In accordance with paragraph 13 of resolution 1822 (2008) and subsequent related resolutions, the ISIL (Da'esh) and Al-Qaida Sanctions Committee makes accessible a narrative summary of reasons for the listing for individuals, groups, undertakings and entities included in the ISIL (Da'esh) and Al-Qaida Sanctions List.
Al-Haramain Foundation (Pakistan) was listed on 26 January 2004 pursuant to paragraphs 1 and 4 of resolution 1455 (2003) as being associated with Al-Qaida, Usama bin Laden or the Taliban for “participating in the financing, planning, facilitating, preparing or perpetrating of acts or activities by, in conjunction with, under the name of, on behalf or in support of” Al-Qaida (QDe.004).
Al-Haramain Foundation (Pakistan) provided financial, material and logistical support to the Al-Qaida (QDe.004) network.
Al-Haramain Foundation (Pakistan) was a branch of the Saudi Arabia-based Al-Haramain Islamic Foundation which presented itself as a private, charitable and educational non-governmental organization. When viewed as a single entity, Al-Haramain was one of the principal NGOs active throughout the world providing support for the Al-Qaida network. Funding generally came from individual benefactors and special campaigns which targeted selected business entities around the world.
The Al-Haramain branches in Bosnia and Herzegovina (QDe.071), Somalia (QDe.072), Indonesia (QDe.103), Kenya (QDe.105), Tanzania (QDe.106), Pakistan, Afghanistan (QDe.110), Albania (QDe.111), Bangladesh (QDe.112), Ethiopia (QDe.113), the Netherlands (QDe.114), and the Union of the Comoros (QDe.116) have provided financial, material and/or technological support to the Al-Qaida network, including Jemaah Islamiyah (QDe.092), Al-Itihaad al-Islamiya /AIAI (QDe.002), the Egyptian Islamic Jihad (QDe.003) and Lashkar-e-Tayyiba (QDe.118). These terrorist organizations received funding from Al-Haramain and used Al-Haramain as a front for fundraising and operational activities.

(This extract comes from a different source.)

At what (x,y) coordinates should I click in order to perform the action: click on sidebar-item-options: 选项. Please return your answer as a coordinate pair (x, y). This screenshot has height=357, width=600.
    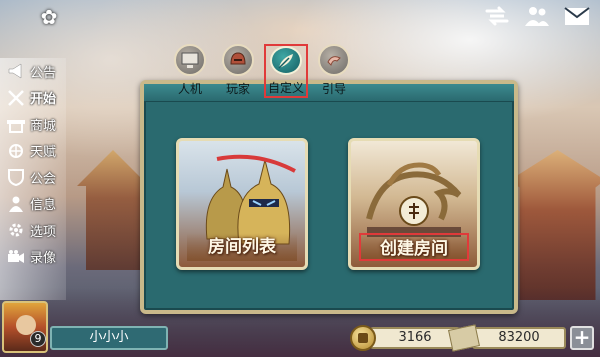
    Looking at the image, I should click on (33, 230).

Sometime in 2000, an Al-Haramain Foundation (AHF) representative in Karachi, Pakistan, met Zelimkhan Ahmedovich Yandarbiev (deceased). The AHF representative and Yandarbiev discussed and resolved the issue of delivering Zenit missiles, Sting anti-aircraft missiles and hand-held anti-tank weapons to Chechnya, Russian Federation.
Before the removal of the Taliban from power in Afghanistan, AHF in Pakistan supported the Taliban and other groups. It was linked to Maktab al-Khidamat (MK) (QDe.012), an organization financed by Usama bin Laden (deceased). In one instance, some time in 2000, the MK director instructed funds to be deposited in AHF accounts in Pakistan and transferred to other accounts.
At least two former AHF employees who worked in Pakistan have ties to Al-Qaida. As at January 2004, one AHF employee in Pakistan was detained under United States custody on suspicion of financing Al-Qaida operations. Another former AHF employee in Islamabad was an Al-Qaida member who planned to carry out several terrorist operations in the United States. In January 2001, extremists with ties to individuals associated with a fugitive lieutenant of Usama bin Laden (deceased) were indirectly involved with the Pakistani branch of AHF.
As at late 2002, a senior member of AHF in Pakistan, who is also reported to be a facilitator on behalf of Usama bin Laden (deceased), was operating a human smuggling ring to facilitate travel of Al-Qaida members and their families out of Afghanistan to various other countries.
AHF in Pakistan also has supported Lashkar-e-Tayyiba.